Genetic alterations predict poor efficacy, outcomes and resistance to second-line osimertinib treatment in non-small cell lung cancer

Hao Bai; Lei Cheng; Wanting Liu; Wang-Yang Xu; Yingying Huo; Le Diao; Hao Ji; Liwen Xiong

doi:10.62347/VQNB4008

Genetic alterations predict poor efficacy, outcomes and resistance to second-line osimertinib treatment in non-small cell lung cancer

Am J Cancer Res. 2024 Jan 15;14(1):33-51. doi: 10.62347/VQNB4008. eCollection 2024.

Authors

Hao Bai¹, Lei Cheng¹, Wanting Liu¹, Wang-Yang Xu², Yingying Huo², Le Diao², Hao Ji^{3

4}, Liwen Xiong¹

Affiliations

¹ Department of Pulmonary and Critical Care Medicine, Shanghai Chest Hospital, Shanghai Jiao Tong University School of Medicine Shanghai 200030, P. R. China.
² Singlera Genomics Ltd.

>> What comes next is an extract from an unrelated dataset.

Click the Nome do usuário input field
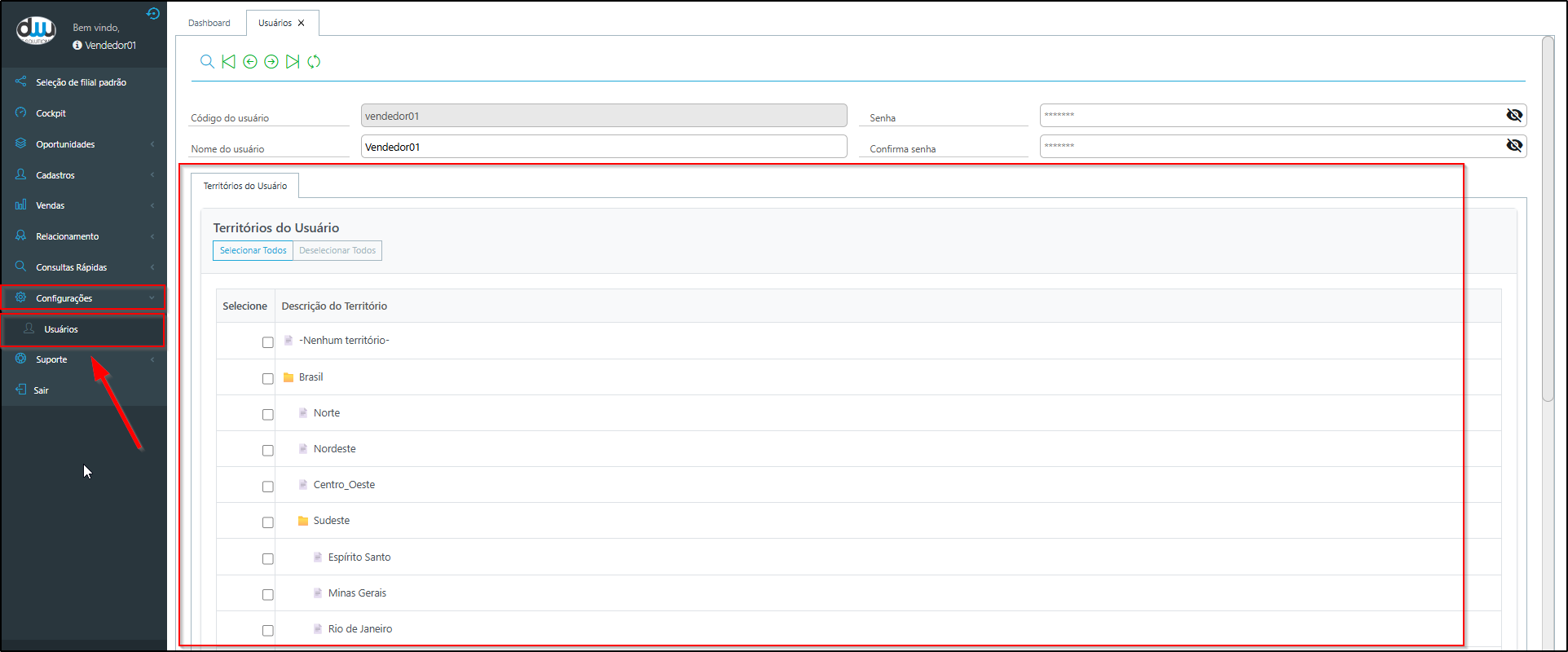The width and height of the screenshot is (1568, 652). coord(603,147)
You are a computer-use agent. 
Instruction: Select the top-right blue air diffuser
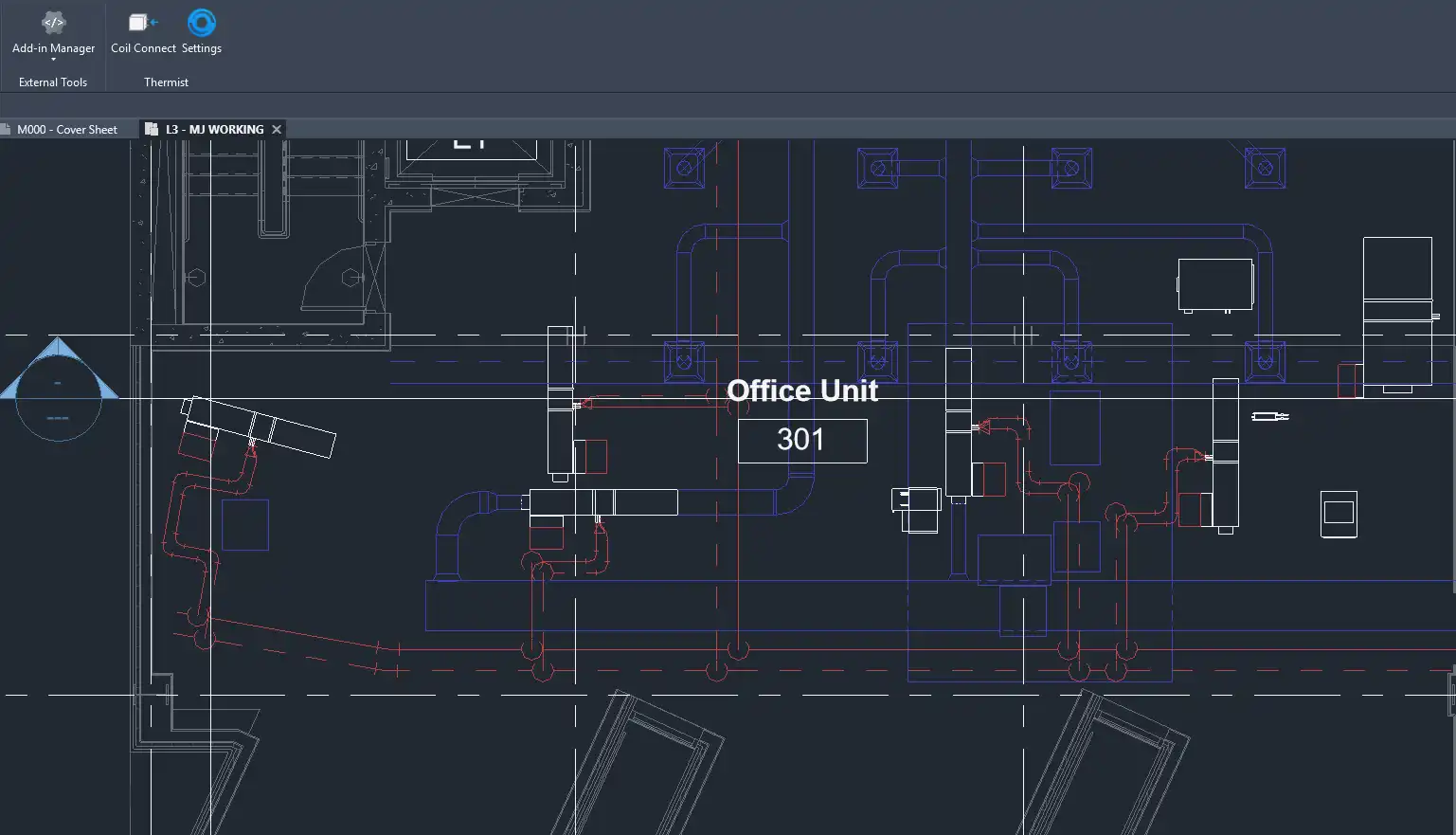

Shanghai 201203, P. R. China.
³ Department of Respiratory and Critical Care Medicine, Shanghai Chest Hospital, Shanghai Jiao Tong University School of Medicine Shanghai 200030, P. R. China.
⁴ Department of Healthcare Associated Infection Management, Shanghai Chest Hospital, Shanghai Jiao Tong University School of Medicine Shanghai 200030, P. R. China.

Abstract

The genetic heterogeneity of non-small cell lung cancer (NSCLC) may impact clinical response and outcomes to targeted therapies. In second-line osimertinib treatment for NSCLC, real-world data on genetic biomarkers for treatment efficacy and prognosis remain incomplete. This real-world study involved 68 NSCLC patients receiving first-generation epidermal growth factor receptor tyrosine kinase inhibitors (EGFR-TKIs). All of these patients developed resistance, and 49 of them subsequently underwent second-line osimertinib treatment. A 639-gene DNA panel was employed to assess the impact of molecular alterations on treatment efficacy, clinical outcomes and resistance. The findings showed that the median progression-free survival (PFS) for second-line osimertinib therapy was 13.3 months. Genes alterations such as P21 (RAC1) activated kinase 5 (PAK5), RNA binding motif protein 10 (RBM10), and EPH receptor A3 (EPHA3) mutations were associated with significantly shorter PFS in osimertinib therapy. At multivariate analysis, they were all independent risk predictors of shorter PFS. Additionally, the median overall survival (OS) for osimertinib was 26.2 months. Glutamate ionotropic receptor NMDA type subunit 2A (GRIN2A), hepatocyte growth factor (HGF), and RBM10 mutations were significantly associated with poorer OS in osimertinib treatment. The multivariate analysis demonstrated that only RBM10 mutation emerged as an independent risk predictor of shorter OS. In vitro experiments showed that RBM10 mutations could promote the proliferation and migration ability of NSCLC cells and reduced cell apoptosis. The resistance mechanisms to osimertinib were heterogeneous. Histone cluster 1 H2B family member D (HIST1H2BD) acted as a novel resistance mechanism to osimertinib. Previously unreported HIST1H2BD mutations (p.K25Q and p.E36D) were detected in the NSCLC tissues. In vitro experiments confirmed that HIST1H2BD mutations led to resistance to osimertinib. In summary, we demonstrate that genetic biomarkers, such as PAK5, RBM10, and EPHA3, are independent predictors of PFS in second-line osimertinib treatment, with RBM10 emerging as an independent predictor of OS. Additionally, HIST1H2BD represents a novel resistance mutation to osimertinib. All of these findings offer valuable insights for making personalized treatment strategies for NSCLC patients.

Keywords: Clinical outcome; efficacy; genetic alteration; non-small cell lung cancer; resistance.